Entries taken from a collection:
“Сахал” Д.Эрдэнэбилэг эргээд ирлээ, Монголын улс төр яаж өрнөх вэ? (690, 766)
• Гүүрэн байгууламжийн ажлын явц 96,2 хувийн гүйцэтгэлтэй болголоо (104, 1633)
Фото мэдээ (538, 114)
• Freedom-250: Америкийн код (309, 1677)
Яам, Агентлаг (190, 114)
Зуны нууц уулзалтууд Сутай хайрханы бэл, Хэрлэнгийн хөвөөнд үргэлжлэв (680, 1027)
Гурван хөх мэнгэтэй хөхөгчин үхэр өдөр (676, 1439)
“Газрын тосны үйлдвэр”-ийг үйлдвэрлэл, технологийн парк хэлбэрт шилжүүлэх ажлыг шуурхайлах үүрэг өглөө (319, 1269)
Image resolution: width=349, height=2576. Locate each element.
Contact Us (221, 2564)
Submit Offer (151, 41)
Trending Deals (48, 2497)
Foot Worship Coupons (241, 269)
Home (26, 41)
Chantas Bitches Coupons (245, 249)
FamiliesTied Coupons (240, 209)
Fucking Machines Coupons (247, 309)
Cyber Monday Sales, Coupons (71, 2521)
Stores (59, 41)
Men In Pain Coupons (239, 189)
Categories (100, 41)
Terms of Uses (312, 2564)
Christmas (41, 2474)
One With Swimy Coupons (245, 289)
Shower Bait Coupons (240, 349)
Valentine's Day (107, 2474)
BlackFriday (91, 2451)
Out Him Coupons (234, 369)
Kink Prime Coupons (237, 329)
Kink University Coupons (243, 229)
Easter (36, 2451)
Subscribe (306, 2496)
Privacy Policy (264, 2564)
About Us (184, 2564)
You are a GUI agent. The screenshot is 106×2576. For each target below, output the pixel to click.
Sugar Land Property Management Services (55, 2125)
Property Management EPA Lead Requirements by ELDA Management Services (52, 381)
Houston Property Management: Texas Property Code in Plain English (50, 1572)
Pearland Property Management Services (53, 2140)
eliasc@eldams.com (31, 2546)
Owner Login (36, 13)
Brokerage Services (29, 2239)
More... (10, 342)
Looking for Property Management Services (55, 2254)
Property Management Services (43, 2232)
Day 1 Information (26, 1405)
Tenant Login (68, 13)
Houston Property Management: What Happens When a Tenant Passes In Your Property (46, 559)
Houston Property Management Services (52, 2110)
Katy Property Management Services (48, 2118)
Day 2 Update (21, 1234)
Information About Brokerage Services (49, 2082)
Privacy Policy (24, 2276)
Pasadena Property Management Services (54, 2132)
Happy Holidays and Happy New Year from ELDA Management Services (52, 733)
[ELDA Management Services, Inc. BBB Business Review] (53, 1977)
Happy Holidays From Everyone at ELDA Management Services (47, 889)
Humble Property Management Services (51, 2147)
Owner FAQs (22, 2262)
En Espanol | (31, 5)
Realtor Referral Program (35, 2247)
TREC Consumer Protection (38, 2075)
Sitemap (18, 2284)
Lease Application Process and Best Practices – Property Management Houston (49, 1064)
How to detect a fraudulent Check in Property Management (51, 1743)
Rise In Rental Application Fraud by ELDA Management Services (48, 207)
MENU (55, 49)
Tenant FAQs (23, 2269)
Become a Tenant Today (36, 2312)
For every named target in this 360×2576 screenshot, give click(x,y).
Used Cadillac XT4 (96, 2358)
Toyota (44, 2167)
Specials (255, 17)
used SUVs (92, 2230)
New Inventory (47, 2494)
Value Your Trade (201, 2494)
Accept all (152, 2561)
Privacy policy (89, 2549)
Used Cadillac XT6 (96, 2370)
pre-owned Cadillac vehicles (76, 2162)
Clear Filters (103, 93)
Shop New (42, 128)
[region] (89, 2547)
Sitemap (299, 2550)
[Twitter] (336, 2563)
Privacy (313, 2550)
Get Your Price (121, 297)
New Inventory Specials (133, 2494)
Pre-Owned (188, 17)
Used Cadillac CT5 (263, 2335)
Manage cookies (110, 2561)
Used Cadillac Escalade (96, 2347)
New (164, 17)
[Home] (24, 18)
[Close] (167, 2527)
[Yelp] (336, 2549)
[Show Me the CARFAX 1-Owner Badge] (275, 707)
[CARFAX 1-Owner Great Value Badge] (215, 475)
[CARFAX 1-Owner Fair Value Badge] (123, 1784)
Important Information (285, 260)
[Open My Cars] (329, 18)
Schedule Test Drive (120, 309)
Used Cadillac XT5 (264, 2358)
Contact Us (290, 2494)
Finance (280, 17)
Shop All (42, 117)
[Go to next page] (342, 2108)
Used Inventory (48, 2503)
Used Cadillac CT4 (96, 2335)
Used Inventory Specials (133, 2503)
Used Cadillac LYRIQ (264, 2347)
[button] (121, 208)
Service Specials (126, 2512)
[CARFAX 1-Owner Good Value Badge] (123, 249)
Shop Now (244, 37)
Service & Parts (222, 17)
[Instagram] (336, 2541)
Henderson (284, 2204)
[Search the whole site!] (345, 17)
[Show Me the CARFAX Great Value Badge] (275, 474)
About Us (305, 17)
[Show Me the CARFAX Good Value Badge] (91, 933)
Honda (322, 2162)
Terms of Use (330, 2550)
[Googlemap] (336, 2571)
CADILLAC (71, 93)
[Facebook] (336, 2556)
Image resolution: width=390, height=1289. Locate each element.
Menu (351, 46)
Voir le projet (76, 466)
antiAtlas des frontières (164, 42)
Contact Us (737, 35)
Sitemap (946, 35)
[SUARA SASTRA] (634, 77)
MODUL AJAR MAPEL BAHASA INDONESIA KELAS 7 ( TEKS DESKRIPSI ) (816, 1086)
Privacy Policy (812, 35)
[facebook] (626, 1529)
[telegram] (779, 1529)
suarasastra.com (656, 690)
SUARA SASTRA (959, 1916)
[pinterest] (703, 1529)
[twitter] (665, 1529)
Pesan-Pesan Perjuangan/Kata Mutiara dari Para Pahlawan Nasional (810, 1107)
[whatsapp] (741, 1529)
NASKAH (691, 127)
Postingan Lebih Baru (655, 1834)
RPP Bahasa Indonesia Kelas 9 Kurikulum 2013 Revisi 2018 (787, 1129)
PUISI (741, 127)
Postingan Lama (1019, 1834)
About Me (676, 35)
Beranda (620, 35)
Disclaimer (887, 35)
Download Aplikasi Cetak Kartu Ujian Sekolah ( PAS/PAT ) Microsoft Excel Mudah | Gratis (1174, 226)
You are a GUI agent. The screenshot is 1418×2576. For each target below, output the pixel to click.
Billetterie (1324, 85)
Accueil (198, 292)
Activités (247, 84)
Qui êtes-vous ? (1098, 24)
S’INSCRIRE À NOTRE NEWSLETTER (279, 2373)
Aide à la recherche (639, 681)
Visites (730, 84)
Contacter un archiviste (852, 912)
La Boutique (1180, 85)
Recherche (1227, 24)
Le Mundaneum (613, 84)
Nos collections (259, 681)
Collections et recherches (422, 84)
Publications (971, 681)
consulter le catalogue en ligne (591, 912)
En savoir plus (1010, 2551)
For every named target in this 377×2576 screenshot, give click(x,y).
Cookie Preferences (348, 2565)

### TASK INSTRUCTIONS
Starting with the line above that holds "Lease Application Process" and stopping with the line that holds "Schedule Test Drive (120, 309)", reproduce each line exactly, omitting all other lines.

### FINAL ANSWER
Lease Application Process and Best Practices – Property Management Houston (49, 1064)
How to detect a fraudulent Check in Property Management (51, 1743)
Rise In Rental Application Fraud by ELDA Management Services (48, 207)
MENU (55, 49)
Tenant FAQs (23, 2269)
Become a Tenant Today (36, 2312)
For every named target in this 360×2576 screenshot, give click(x,y).
Used Cadillac XT4 (96, 2358)
Toyota (44, 2167)
Specials (255, 17)
used SUVs (92, 2230)
New Inventory (47, 2494)
Value Your Trade (201, 2494)
Accept all (152, 2561)
Privacy policy (89, 2549)
Used Cadillac XT6 (96, 2370)
pre-owned Cadillac vehicles (76, 2162)
Clear Filters (103, 93)
Shop New (42, 128)
[region] (89, 2547)
Sitemap (299, 2550)
[Twitter] (336, 2563)
Privacy (313, 2550)
Get Your Price (121, 297)
New Inventory Specials (133, 2494)
Pre-Owned (188, 17)
Used Cadillac CT5 (263, 2335)
Manage cookies (110, 2561)
Used Cadillac Escalade (96, 2347)
New (164, 17)
[Home] (24, 18)
[Close] (167, 2527)
[Yelp] (336, 2549)
[Show Me the CARFAX 1-Owner Badge] (275, 707)
[CARFAX 1-Owner Great Value Badge] (215, 475)
[CARFAX 1-Owner Fair Value Badge] (123, 1784)
Important Information (285, 260)
[Open My Cars] (329, 18)
Schedule Test Drive (120, 309)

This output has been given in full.